Stored data entries:
○ ○ ○

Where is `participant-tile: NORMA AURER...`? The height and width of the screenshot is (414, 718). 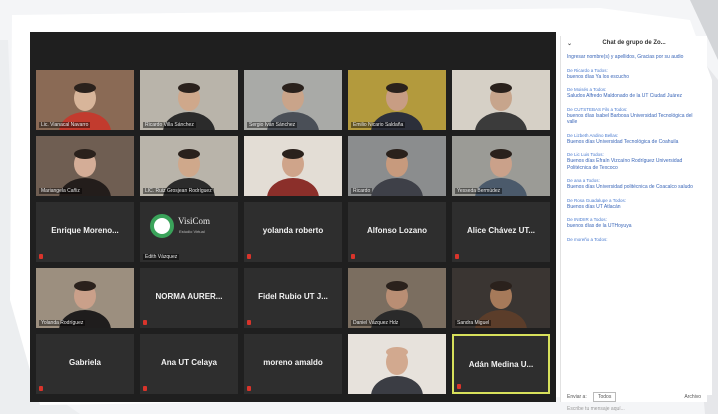
participant-tile: NORMA AURER... is located at coordinates (189, 298).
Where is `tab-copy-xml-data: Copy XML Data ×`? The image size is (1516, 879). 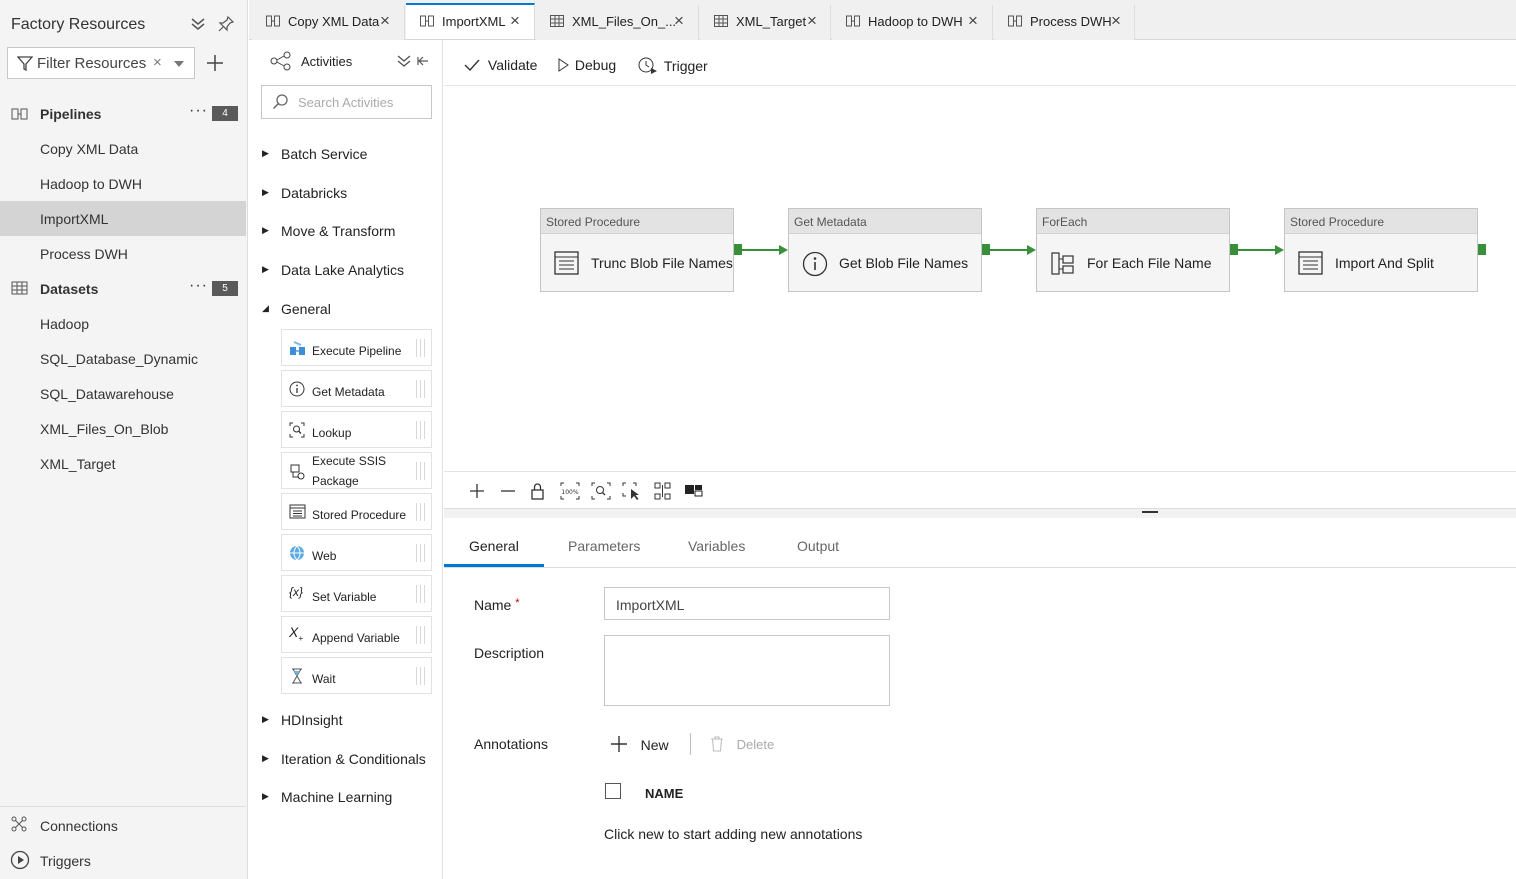
tab-copy-xml-data: Copy XML Data × is located at coordinates (328, 22).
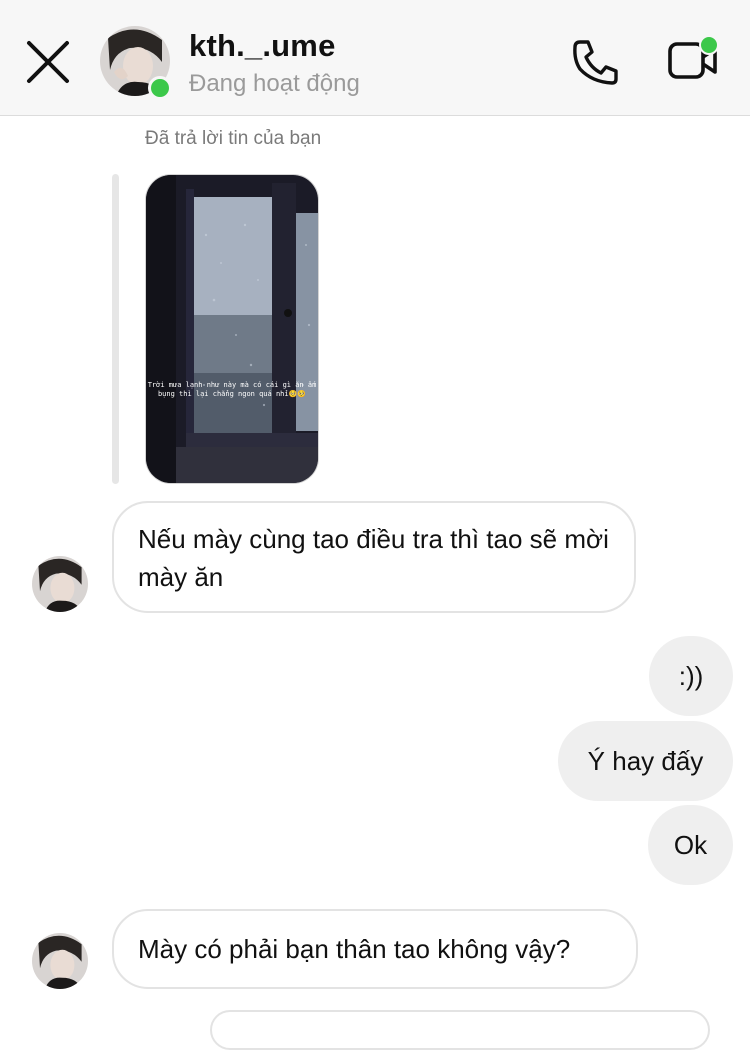 This screenshot has height=1050, width=750. What do you see at coordinates (116, 329) in the screenshot?
I see `reply-bar` at bounding box center [116, 329].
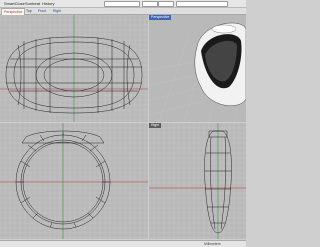  I want to click on perspective-canvas, so click(198, 72).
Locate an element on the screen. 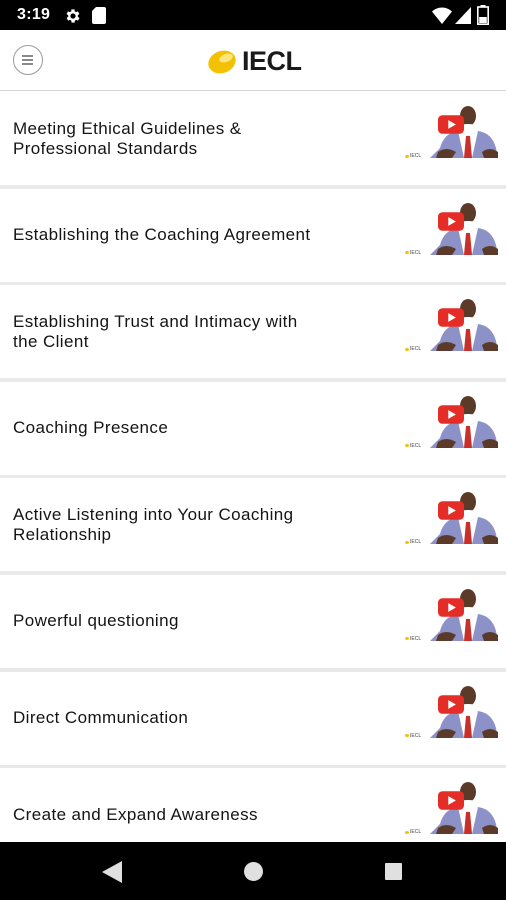 This screenshot has height=900, width=506. video-title: Direct Communication is located at coordinates (101, 718).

○ ○ ○

> [Job]: Write out the lines of the records exactly, starting at the beginning of the records and ending with the line that contains "participant-tile: NORMA AURER... is". Leave the pictures out of your answer.

> [Output of the exercise]:
Where is `participant-tile: NORMA AURER...`? The height and width of the screenshot is (414, 718). 
participant-tile: NORMA AURER... is located at coordinates (189, 298).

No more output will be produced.